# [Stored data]
══════════════════════════════
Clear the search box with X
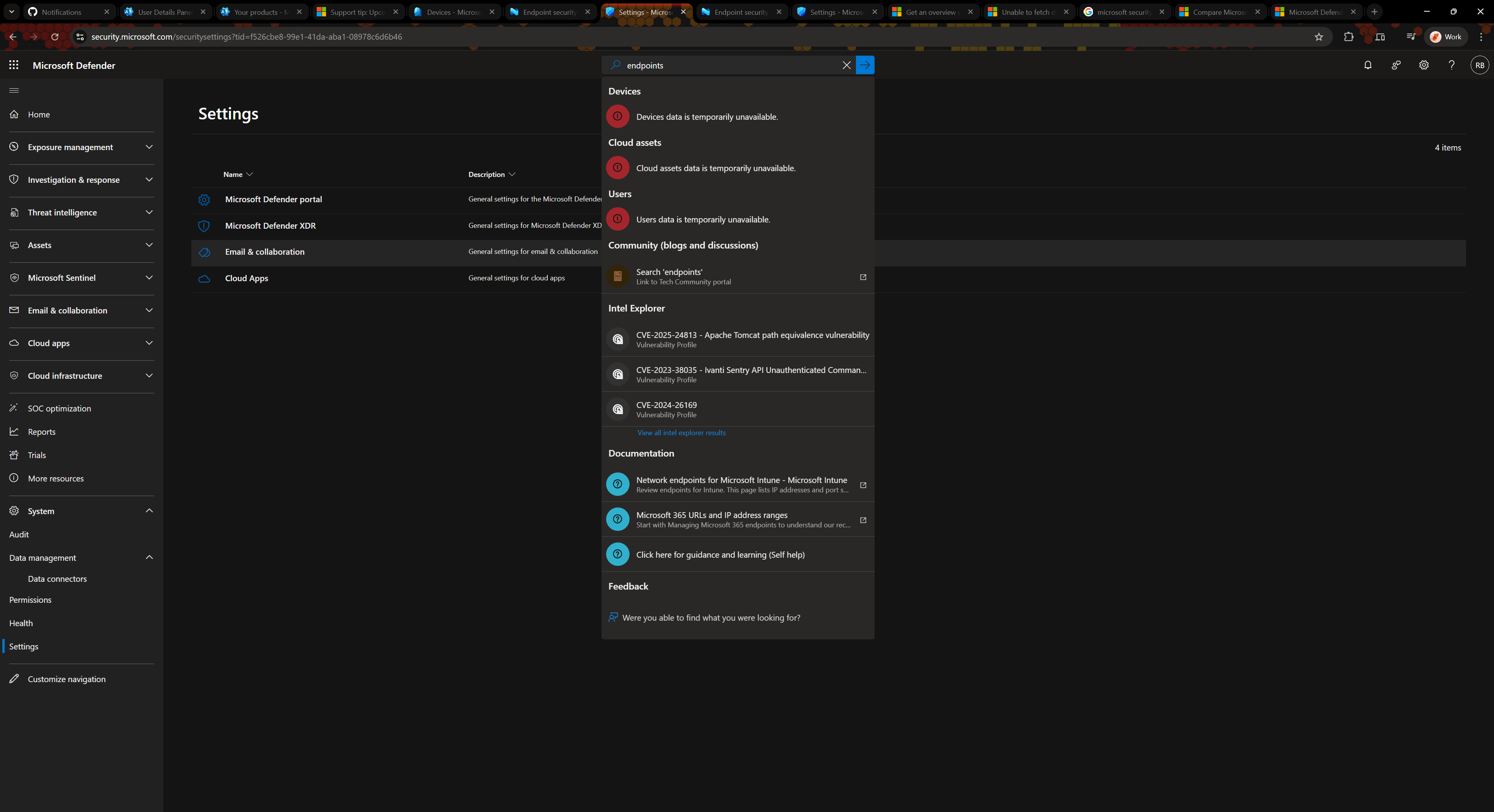This screenshot has width=1494, height=812. (846, 65)
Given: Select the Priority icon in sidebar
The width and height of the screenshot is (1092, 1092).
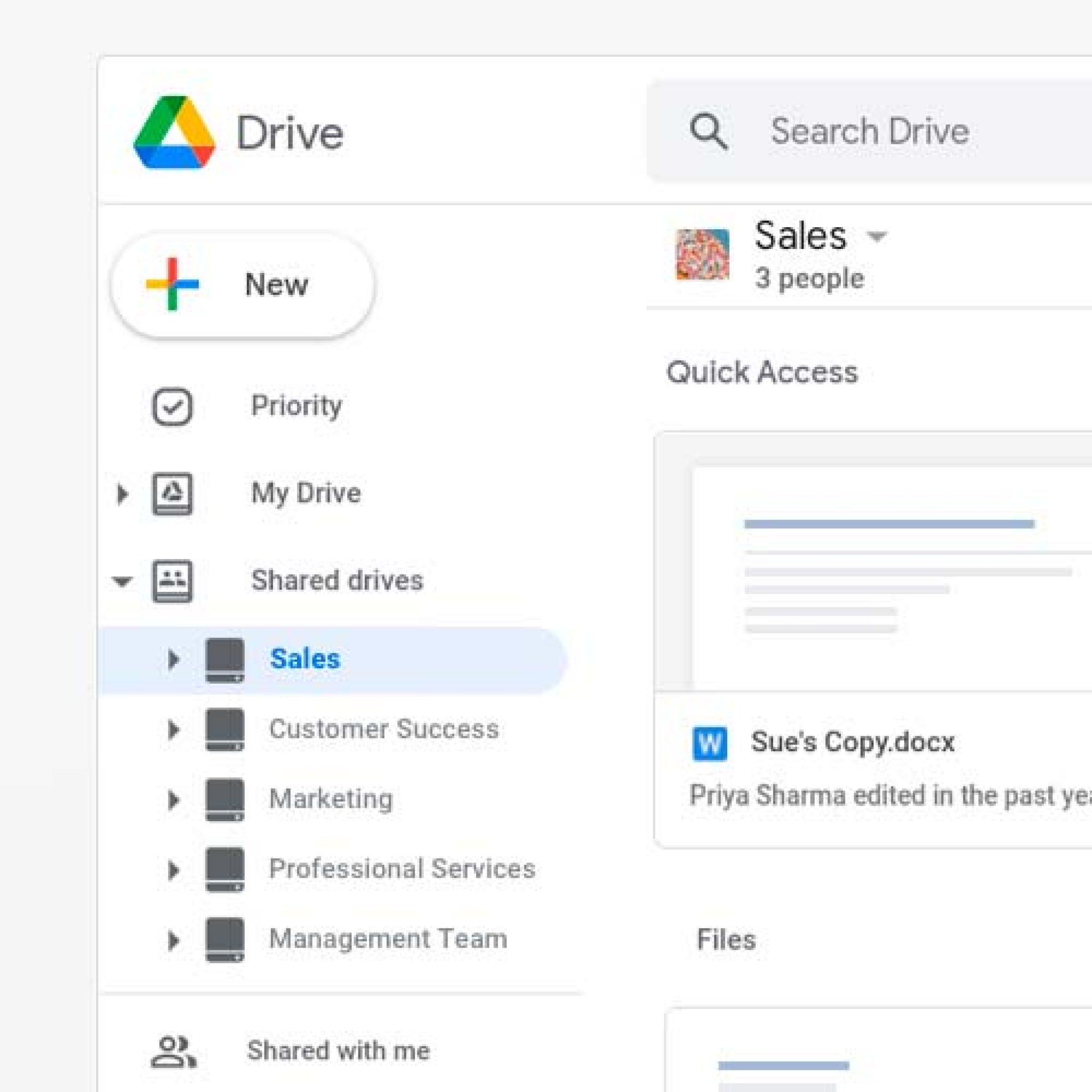Looking at the screenshot, I should point(172,406).
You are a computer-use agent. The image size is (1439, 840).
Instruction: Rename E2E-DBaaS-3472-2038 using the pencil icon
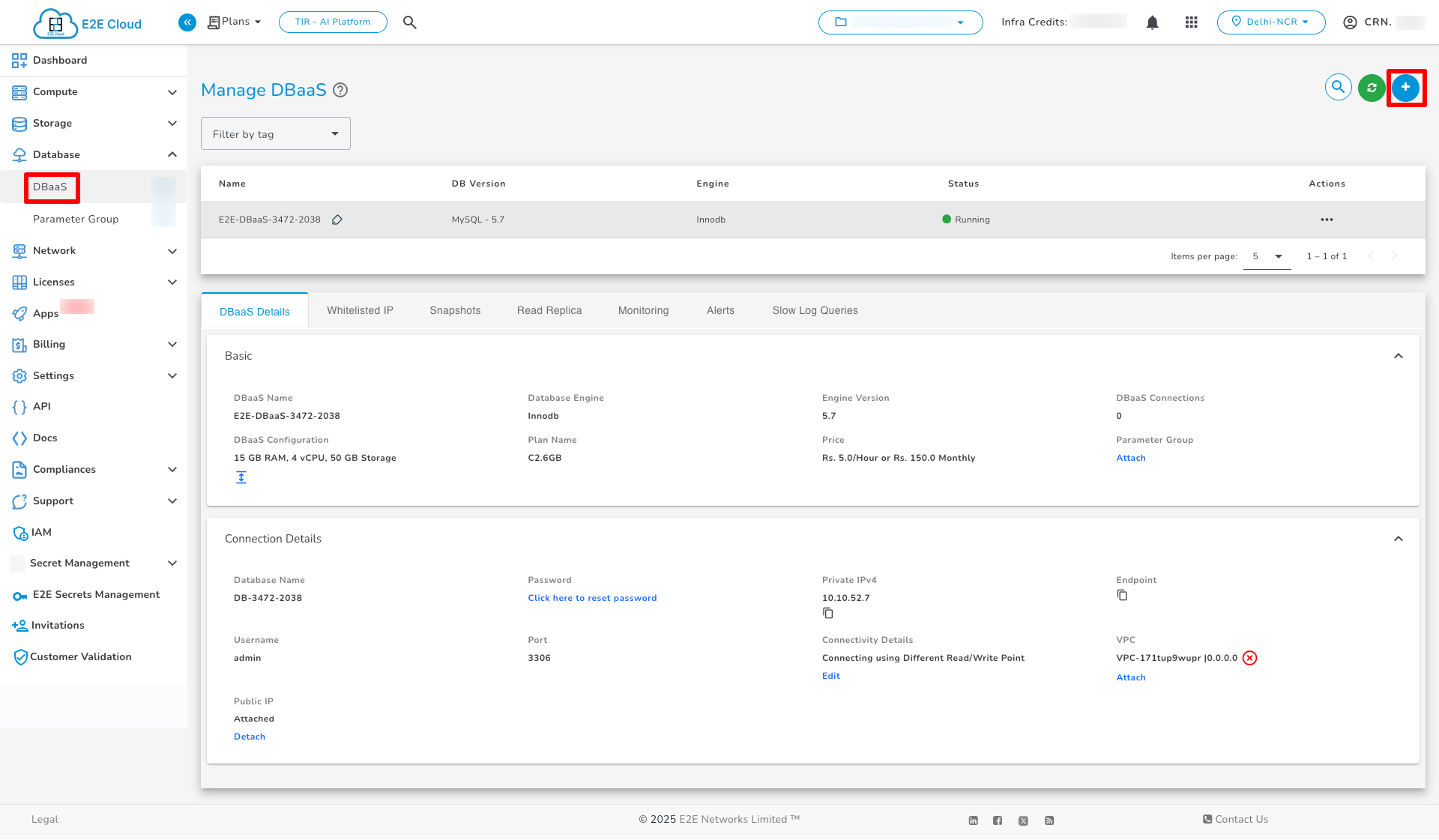pyautogui.click(x=337, y=220)
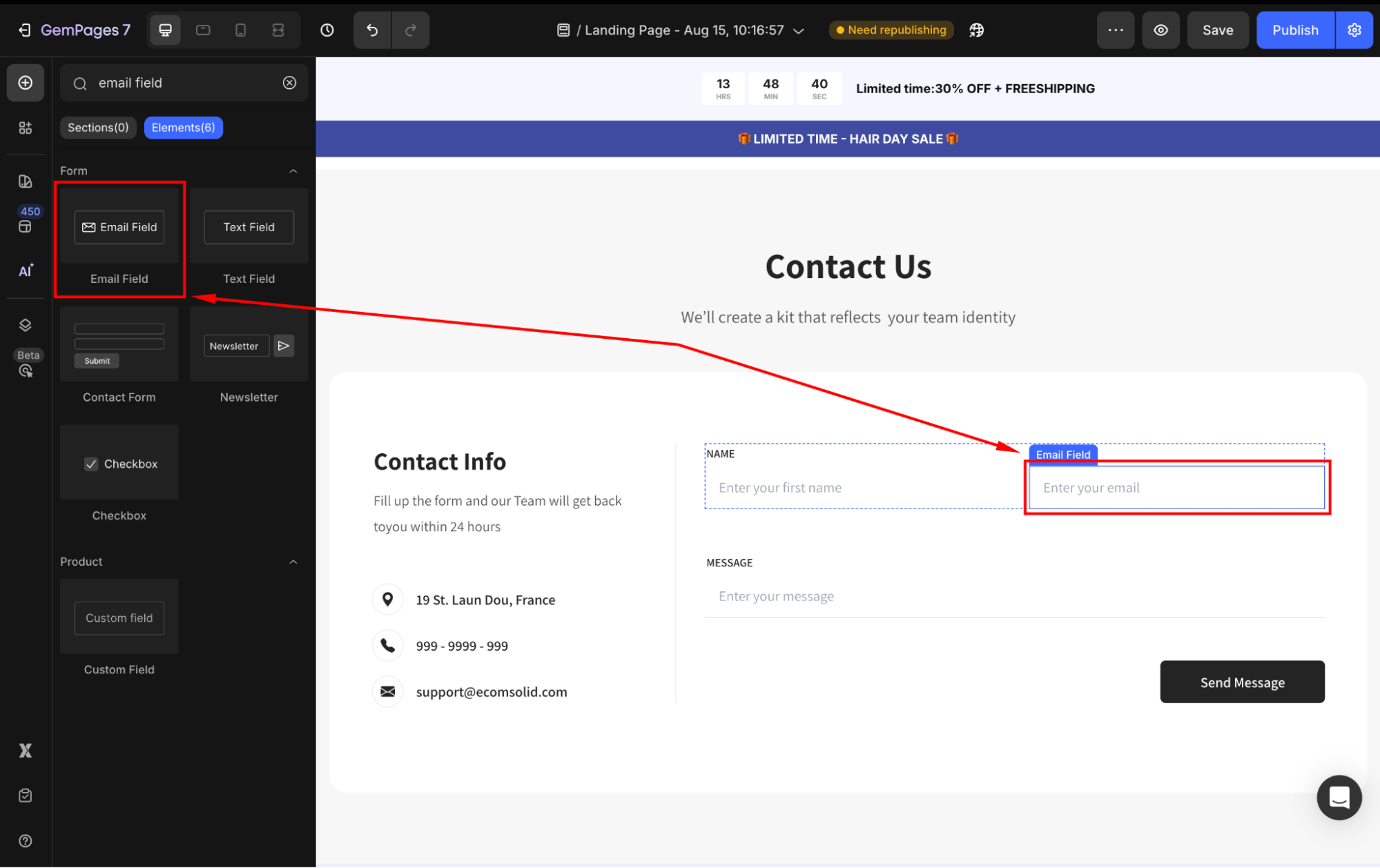
Task: Switch to Sections(0) tab
Action: [98, 128]
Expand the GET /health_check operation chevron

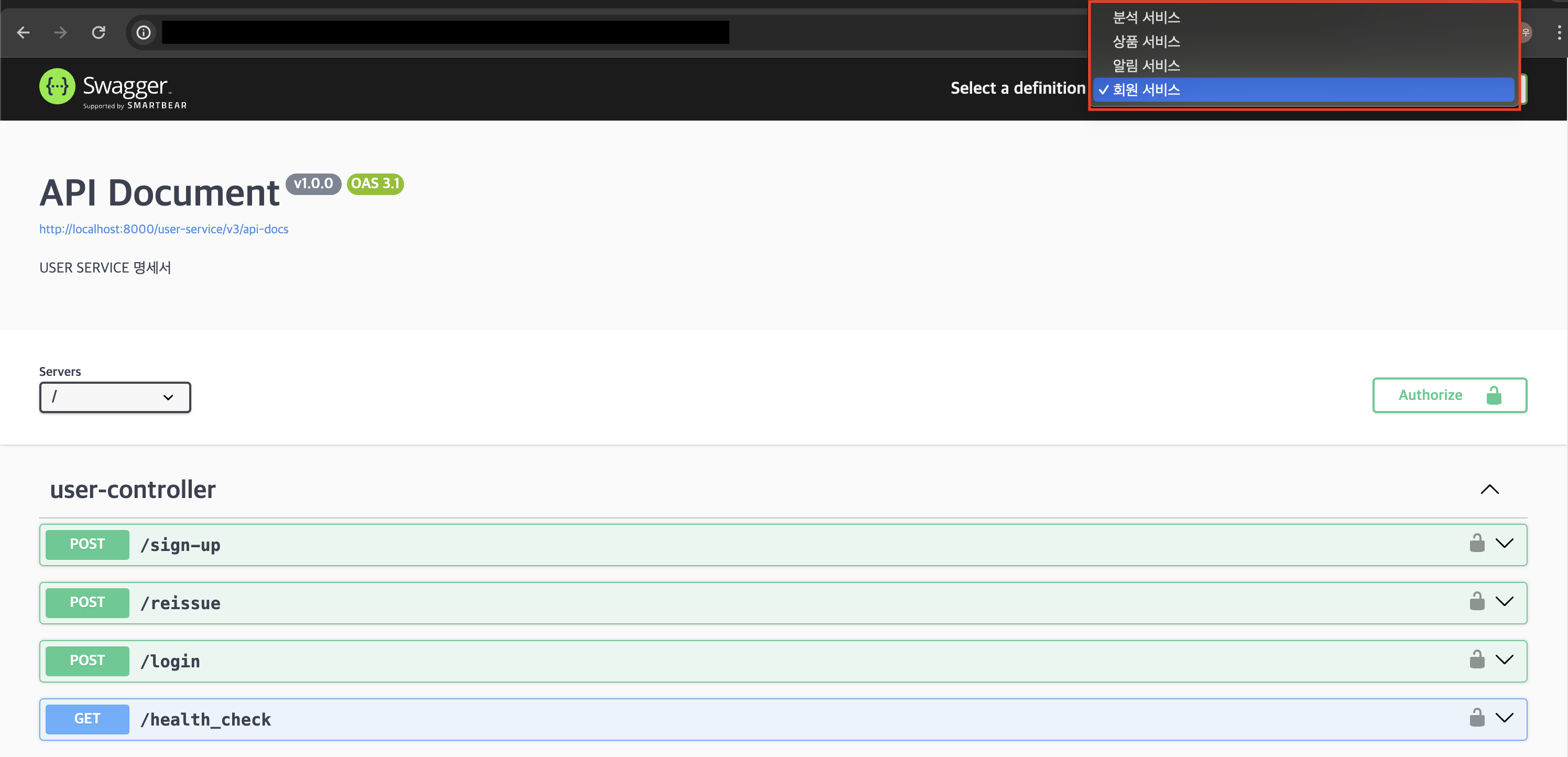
══════════════════════════════
# [Exercise]
All the lines above need to be repeated exactly, with no pictures carried over.

# [Answer area]
Clear the search box with X
This screenshot has width=1494, height=812. (846, 65)
Given: Select the Priority icon in sidebar
The width and height of the screenshot is (1092, 1092).
Looking at the screenshot, I should point(172,406).
You are a computer-use agent. The image size is (1439, 840).
Instruction: Rename E2E-DBaaS-3472-2038 using the pencil icon
pyautogui.click(x=337, y=220)
Task: Switch to Sections(0) tab
Action: [98, 128]
Expand the GET /health_check operation chevron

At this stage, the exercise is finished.